SpAtten: Efficient Sparse Attention Architecture with Cascade Token and Head Pruning

TL;DR

SpAtten tackles the attention bottleneck by co-designing algorithms and hardware to exploit activation sparsity and precision granularity. It introduces cascade token pruning, cascade head pruning, and progressive quantization, plus a high-throughput top-k engine to enable on-the-fly pruning without retraining. The approach yields dramatic DRAM traffic reductions and large speedups across BERT and GPT-2 workloads on diverse platforms, while preserving accuracy. This work demonstrates practical pathways to memory-bound NLP inference acceleration through targeted pruning and adaptive quantization in both software and hardware.

Abstract

The attention mechanism is becoming increasingly popular in Natural Language Processing (NLP) applications, showing superior performance than convolutional and recurrent architectures. However, attention becomes the compution bottleneck because of its quadratic computational complexity to input length, complicated data movement and low arithmetic intensity. Moreover, existing NN accelerators mainly focus on optimizing convolutional or recurrent models, and cannot efficiently support attention. In this paper, we present SpAtten, an efficient algorithm-architecture co-design that leverages token sparsity, head sparsity, and quantization opportunities to reduce the attention computation and memory access.

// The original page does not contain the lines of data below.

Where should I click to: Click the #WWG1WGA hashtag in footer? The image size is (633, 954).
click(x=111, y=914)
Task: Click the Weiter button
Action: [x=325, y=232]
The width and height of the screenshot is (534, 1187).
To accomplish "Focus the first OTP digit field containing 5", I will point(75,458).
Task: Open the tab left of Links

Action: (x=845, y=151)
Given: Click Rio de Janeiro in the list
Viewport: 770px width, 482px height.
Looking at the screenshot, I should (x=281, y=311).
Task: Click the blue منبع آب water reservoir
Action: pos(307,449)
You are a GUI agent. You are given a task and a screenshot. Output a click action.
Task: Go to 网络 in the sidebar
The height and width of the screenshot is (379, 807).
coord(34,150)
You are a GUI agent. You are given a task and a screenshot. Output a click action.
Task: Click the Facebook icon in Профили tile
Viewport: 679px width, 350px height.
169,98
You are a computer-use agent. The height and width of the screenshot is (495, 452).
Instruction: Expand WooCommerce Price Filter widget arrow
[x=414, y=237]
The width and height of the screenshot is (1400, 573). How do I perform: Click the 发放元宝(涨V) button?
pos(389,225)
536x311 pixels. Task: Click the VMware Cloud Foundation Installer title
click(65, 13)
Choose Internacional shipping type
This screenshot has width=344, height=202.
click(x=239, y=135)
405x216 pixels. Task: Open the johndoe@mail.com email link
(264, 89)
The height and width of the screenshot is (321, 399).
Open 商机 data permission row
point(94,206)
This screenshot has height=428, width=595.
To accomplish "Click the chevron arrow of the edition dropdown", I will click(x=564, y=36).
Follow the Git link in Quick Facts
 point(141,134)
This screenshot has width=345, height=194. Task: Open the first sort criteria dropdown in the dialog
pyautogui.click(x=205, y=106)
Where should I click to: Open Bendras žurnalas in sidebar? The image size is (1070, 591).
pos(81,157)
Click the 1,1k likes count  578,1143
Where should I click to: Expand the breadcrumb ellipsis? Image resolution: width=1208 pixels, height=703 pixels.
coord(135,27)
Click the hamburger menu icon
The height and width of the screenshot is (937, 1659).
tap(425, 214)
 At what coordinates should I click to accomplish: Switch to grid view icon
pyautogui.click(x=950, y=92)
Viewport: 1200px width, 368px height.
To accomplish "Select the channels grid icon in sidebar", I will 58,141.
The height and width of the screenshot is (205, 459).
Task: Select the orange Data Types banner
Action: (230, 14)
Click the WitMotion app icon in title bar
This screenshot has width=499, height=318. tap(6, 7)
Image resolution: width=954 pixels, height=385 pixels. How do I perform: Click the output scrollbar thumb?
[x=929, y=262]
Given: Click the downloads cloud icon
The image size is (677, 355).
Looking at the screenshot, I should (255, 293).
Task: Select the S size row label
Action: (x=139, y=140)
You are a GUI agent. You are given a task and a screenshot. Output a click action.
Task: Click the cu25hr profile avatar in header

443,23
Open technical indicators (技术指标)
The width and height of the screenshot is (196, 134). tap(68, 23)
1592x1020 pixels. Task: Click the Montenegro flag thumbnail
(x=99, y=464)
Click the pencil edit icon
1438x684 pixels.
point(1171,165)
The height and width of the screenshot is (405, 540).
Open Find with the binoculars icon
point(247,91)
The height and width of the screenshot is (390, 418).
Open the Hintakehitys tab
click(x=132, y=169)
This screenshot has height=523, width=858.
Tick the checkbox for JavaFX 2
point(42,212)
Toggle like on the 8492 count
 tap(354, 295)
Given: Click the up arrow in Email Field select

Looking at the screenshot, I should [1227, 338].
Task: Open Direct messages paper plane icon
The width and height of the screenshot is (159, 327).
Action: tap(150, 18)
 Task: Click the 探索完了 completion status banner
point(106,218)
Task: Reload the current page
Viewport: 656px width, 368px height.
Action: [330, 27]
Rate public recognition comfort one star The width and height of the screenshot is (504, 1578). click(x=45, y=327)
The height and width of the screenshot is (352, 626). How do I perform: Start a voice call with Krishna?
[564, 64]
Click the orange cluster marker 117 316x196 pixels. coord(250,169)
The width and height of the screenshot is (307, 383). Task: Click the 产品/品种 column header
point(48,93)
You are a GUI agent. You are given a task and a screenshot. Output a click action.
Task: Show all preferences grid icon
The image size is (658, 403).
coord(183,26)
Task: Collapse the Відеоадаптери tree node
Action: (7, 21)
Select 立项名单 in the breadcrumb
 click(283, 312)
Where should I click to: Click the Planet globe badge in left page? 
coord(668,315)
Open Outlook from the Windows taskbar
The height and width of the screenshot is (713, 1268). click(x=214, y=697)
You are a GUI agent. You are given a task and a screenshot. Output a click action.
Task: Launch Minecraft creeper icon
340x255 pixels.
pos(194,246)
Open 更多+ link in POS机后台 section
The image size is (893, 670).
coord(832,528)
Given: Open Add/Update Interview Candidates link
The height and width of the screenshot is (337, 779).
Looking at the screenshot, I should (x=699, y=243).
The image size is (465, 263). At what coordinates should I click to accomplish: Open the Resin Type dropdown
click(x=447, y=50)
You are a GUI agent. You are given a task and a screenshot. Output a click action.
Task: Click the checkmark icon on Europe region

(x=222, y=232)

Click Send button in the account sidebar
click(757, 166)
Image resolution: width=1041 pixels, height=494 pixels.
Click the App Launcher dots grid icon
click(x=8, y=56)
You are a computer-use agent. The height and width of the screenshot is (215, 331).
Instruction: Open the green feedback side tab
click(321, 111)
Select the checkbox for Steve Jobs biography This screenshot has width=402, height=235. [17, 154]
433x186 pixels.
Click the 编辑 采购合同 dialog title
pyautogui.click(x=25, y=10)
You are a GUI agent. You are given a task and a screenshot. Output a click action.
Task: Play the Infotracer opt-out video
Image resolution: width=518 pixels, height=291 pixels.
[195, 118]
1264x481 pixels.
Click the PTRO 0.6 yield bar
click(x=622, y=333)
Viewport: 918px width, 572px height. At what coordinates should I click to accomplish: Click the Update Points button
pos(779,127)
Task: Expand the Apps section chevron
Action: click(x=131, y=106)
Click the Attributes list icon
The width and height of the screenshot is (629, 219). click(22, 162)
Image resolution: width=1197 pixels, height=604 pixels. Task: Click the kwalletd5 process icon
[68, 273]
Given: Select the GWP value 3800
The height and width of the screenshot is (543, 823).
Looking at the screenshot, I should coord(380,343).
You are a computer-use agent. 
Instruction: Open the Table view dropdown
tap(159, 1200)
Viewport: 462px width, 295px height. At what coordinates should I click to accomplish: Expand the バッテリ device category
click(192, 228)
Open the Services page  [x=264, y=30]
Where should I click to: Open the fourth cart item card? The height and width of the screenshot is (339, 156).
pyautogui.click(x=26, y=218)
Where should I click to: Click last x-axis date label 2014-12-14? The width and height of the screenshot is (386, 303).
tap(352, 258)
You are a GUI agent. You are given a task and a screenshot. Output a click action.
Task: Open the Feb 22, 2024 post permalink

Inspired by the high redundancy of human languages, we propose the novel cascade token pruning to prune away unimportant tokens in the sentence. We also propose cascade head pruning to remove unessential heads. Cascade pruning is fundamentally different from weight pruning since there is no trainable weight in the attention mechanism, and the pruned tokens and heads are selected on the fly. To efficiently support them on hardware, we design a novel top-k engine to rank token and head importance scores with high throughput. Furthermore, we propose progressive quantization that first fetches MSBs only and performs the computation; if the confidence is low, it fetches LSBs and recomputes the attention outputs, trading computation for memory reduction. Extensive experiments on 30 benchmarks show that, on average, SpAtten reduces DRAM access by 10.0x with no accuracy loss, and achieves 1.6x, 3.0x, 162x, 347x speedup, and 1,4x, 3.2x, 1193x, 4059x energy savings over A3 accelerator, MNNFast accelerator, TITAN Xp GPU, Xeon CPU, respectively.

Figures (23)

• Figure 1: Cascade token and head pruning removes redundant tokens and heads globally across layers. Evaluated with BERT-Base on SST-2 dataset.
• Figure 2: End-to-End GPT-2 latency breakdown on various platforms, and attention latency breakdown on TITAN Xp GPU. Attention accounts for over 50% of total latency. Data movements account for 73% of attention latency.
• Figure 3: NLP model architecture with attention. BERT only contains the summarization stage. GPT-2 contains summarization and generation stages.
• Figure 4: Cascade token pruning removes redundant tokens and corresponding entire Q K V vectors according to the cumulative token importance scores computed from $attention\_prob$. Cascade head pruning removes unimportant heads and corresponding chunks in all Q K V vectors according to the cumulative head important scores computed from $attention\_out$. Once a token/head is pruned, it will never appear in any following layers, thus named cascade pruning. More tokens and heads are pruned away as the layer goes deeper.
• Figure 5: Attention probabilities for BERT are summed over each column to get importance scores. Tokens with small importance scores are pruned.